Your task is to return exactly the lines that run from the one containing "The image size is (545, 778)." through the end of the listing below, without any pictures.

Available data section start

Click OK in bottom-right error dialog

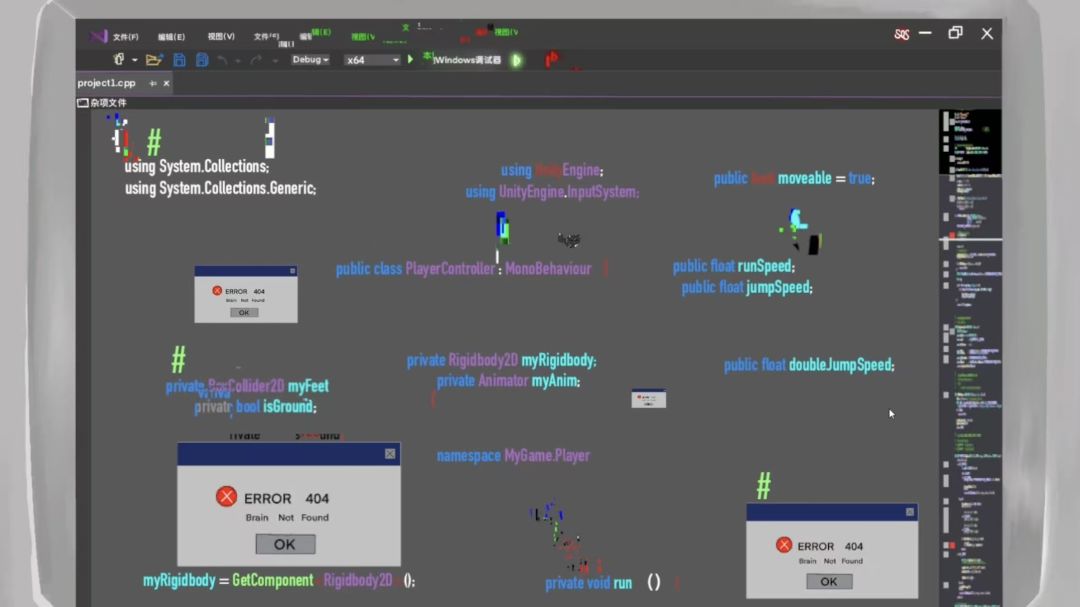point(829,582)
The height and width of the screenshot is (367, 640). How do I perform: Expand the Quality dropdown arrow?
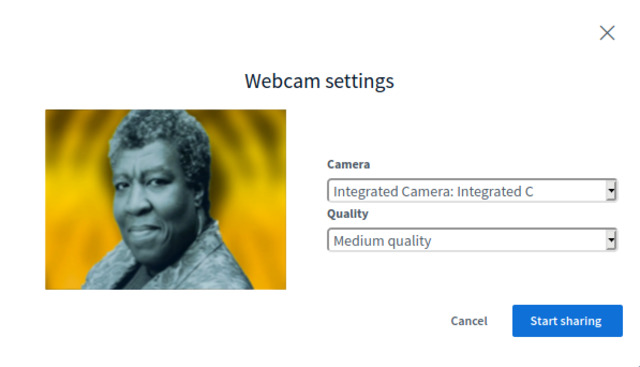(611, 240)
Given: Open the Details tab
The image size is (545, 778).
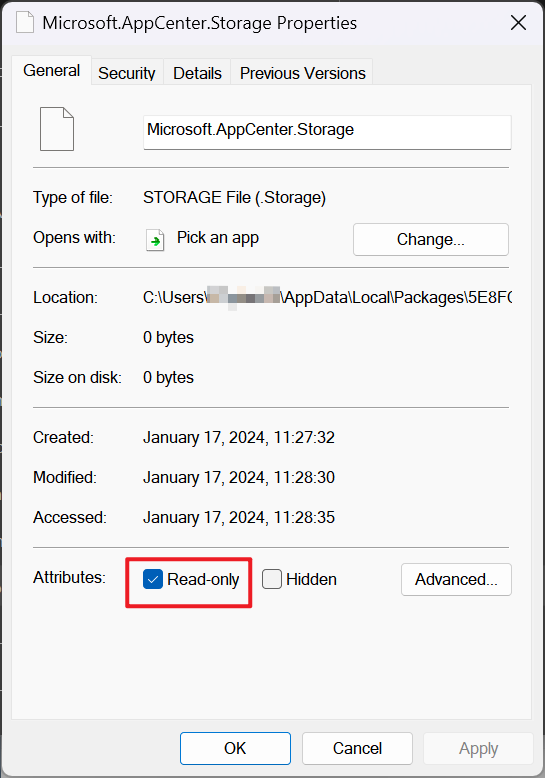Looking at the screenshot, I should pos(197,73).
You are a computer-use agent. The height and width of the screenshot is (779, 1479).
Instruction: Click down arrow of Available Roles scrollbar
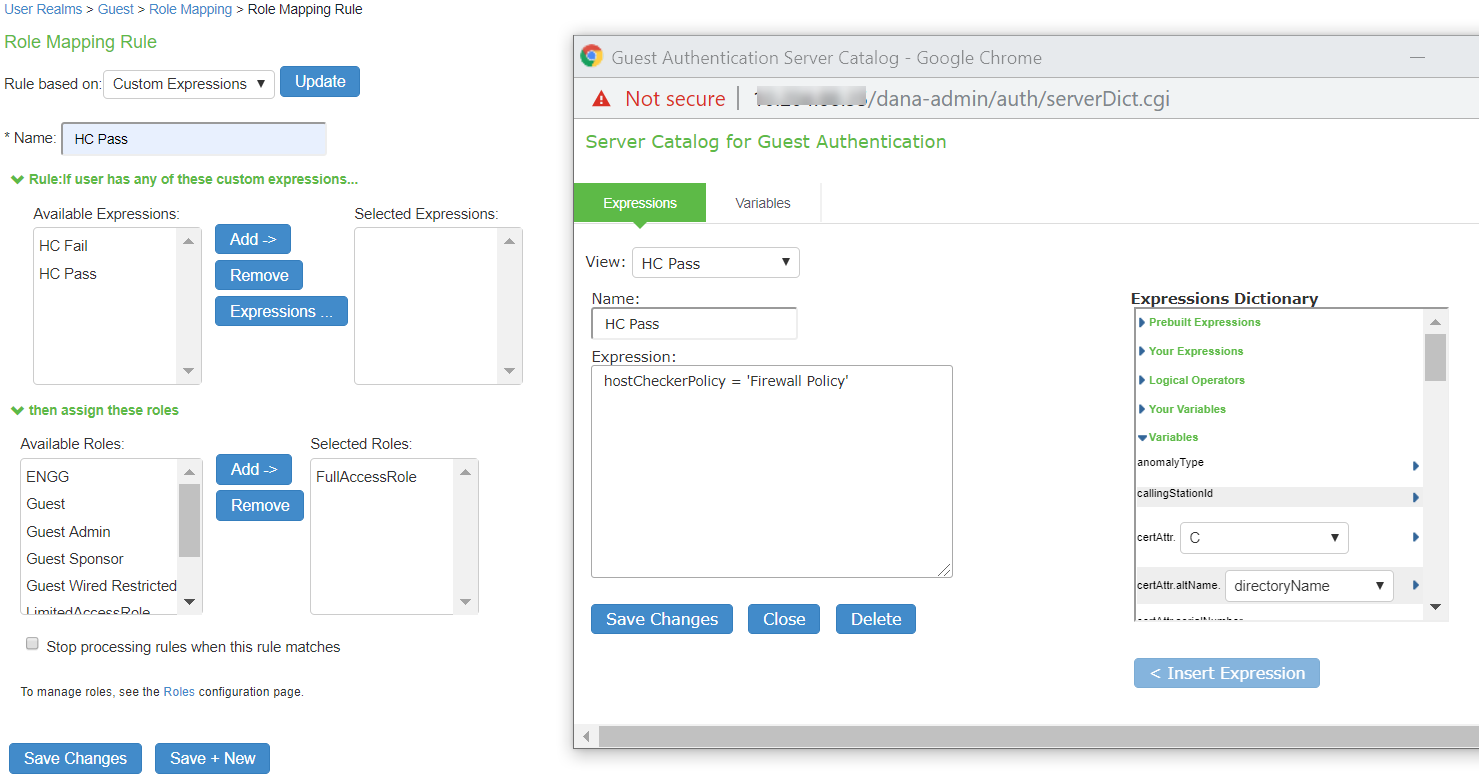[189, 602]
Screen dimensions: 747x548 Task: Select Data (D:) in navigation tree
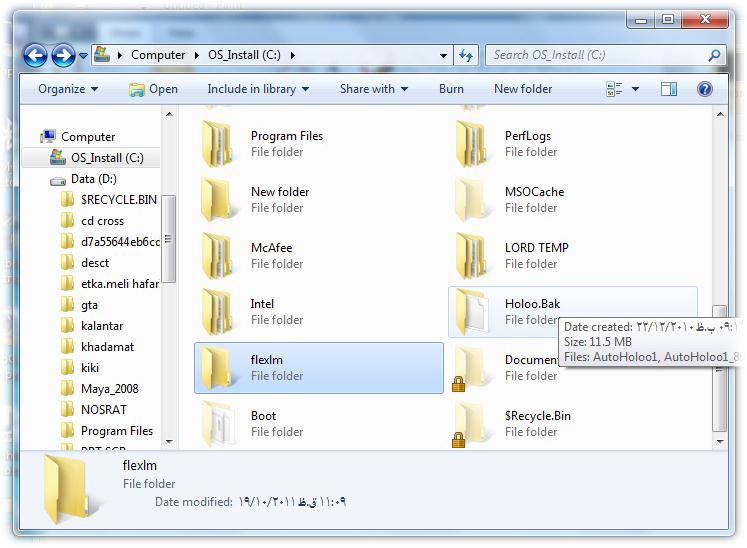pos(93,179)
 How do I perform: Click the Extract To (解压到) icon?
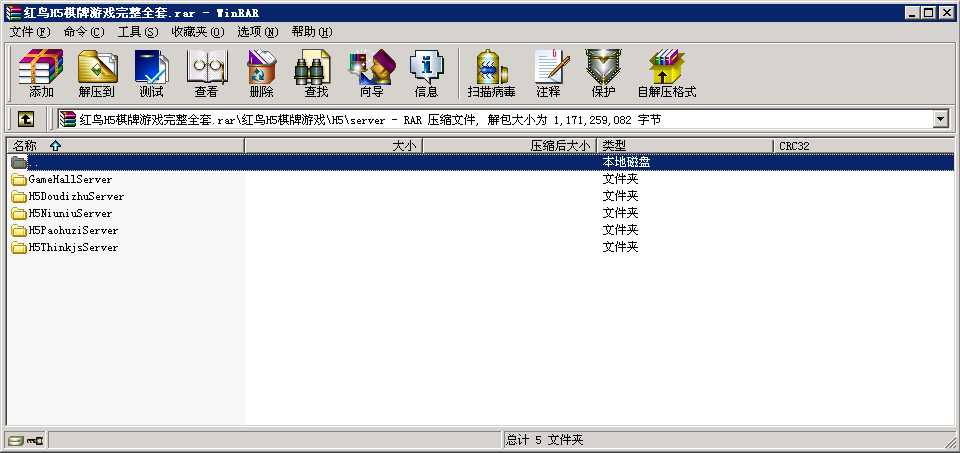coord(97,74)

Available data section end

- Output for this task:
The image size is (545, 778).
Looking at the screenshot, I should pos(197,73).
You are a computer-use agent. The height and width of the screenshot is (779, 1479).
Instruction: Click down arrow of Available Roles scrollbar
[189, 602]
Screen dimensions: 747x548 Task: Select Data (D:) in navigation tree
pos(93,179)
 How do I perform: Click the Extract To (解压到) icon?
coord(97,74)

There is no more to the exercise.